## [TASK PROMPT]
The lines from the start of the listing through the line containing "Given: Click the" should be printed exactly, and no other lines should be printed.

___ THE RECORDS ___

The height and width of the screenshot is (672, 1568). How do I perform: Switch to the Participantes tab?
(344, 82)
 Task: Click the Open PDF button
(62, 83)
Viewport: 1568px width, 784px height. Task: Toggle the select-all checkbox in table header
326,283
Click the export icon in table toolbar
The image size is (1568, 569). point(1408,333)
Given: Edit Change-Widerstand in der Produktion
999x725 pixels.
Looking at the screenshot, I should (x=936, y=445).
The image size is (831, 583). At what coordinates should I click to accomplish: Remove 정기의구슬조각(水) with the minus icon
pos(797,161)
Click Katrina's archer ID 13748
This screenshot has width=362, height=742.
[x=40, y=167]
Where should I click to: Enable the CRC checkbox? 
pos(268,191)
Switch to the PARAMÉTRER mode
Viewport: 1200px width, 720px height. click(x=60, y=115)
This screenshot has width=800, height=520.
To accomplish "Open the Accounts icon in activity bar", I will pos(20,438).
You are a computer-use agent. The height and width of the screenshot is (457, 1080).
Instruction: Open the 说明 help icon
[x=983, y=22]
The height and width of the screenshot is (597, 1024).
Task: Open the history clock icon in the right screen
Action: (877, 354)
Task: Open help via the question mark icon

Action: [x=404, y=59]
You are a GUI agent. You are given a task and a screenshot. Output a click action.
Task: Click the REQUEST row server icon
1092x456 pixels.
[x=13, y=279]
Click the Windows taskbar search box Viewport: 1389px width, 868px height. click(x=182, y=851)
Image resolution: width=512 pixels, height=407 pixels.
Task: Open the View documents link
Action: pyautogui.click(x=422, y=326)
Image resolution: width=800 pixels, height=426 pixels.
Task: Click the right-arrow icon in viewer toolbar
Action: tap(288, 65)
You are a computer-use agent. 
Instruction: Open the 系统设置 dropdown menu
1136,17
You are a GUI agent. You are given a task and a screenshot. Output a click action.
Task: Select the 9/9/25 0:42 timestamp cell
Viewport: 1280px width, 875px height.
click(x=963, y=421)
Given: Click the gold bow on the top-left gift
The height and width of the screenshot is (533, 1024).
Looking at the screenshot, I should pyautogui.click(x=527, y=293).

___

## [SOLUTION TO THE EXERCISE]
The height and width of the screenshot is (672, 1568). How do I perform: Switch to the Participantes tab?
(344, 82)
 Task: Click the Open PDF button
(62, 83)
Viewport: 1568px width, 784px height. Task: Toggle the select-all checkbox in table header
326,283
Click the export icon in table toolbar
The image size is (1568, 569). point(1408,333)
Given: Edit Change-Widerstand in der Produktion
999x725 pixels.
Looking at the screenshot, I should (x=936, y=445).
The image size is (831, 583). At what coordinates should I click to accomplish: Remove 정기의구슬조각(水) with the minus icon
pos(797,161)
Click Katrina's archer ID 13748
This screenshot has width=362, height=742.
[x=40, y=167]
Where should I click to: Enable the CRC checkbox? 
pos(268,191)
Switch to the PARAMÉTRER mode
Viewport: 1200px width, 720px height. click(x=60, y=115)
This screenshot has width=800, height=520.
To accomplish "Open the Accounts icon in activity bar", I will pos(20,438).
You are a computer-use agent. The height and width of the screenshot is (457, 1080).
Instruction: Open the 说明 help icon
[x=983, y=22]
The height and width of the screenshot is (597, 1024).
Task: Open the history clock icon in the right screen
Action: (877, 354)
Task: Open help via the question mark icon

Action: [x=404, y=59]
You are a GUI agent. You are given a task and a screenshot. Output a click action.
Task: Click the REQUEST row server icon
1092x456 pixels.
[x=13, y=279]
Click the Windows taskbar search box Viewport: 1389px width, 868px height. click(x=182, y=851)
Image resolution: width=512 pixels, height=407 pixels.
Task: Open the View documents link
Action: pyautogui.click(x=422, y=326)
Image resolution: width=800 pixels, height=426 pixels.
Task: Click the right-arrow icon in viewer toolbar
Action: tap(288, 65)
You are a computer-use agent. 
Instruction: Open the 系统设置 dropdown menu
1136,17
You are a GUI agent. You are given a task and a screenshot. Output a click action.
Task: Select the 9/9/25 0:42 timestamp cell
Viewport: 1280px width, 875px height.
click(x=963, y=421)
Given: Click the gold bow on the top-left gift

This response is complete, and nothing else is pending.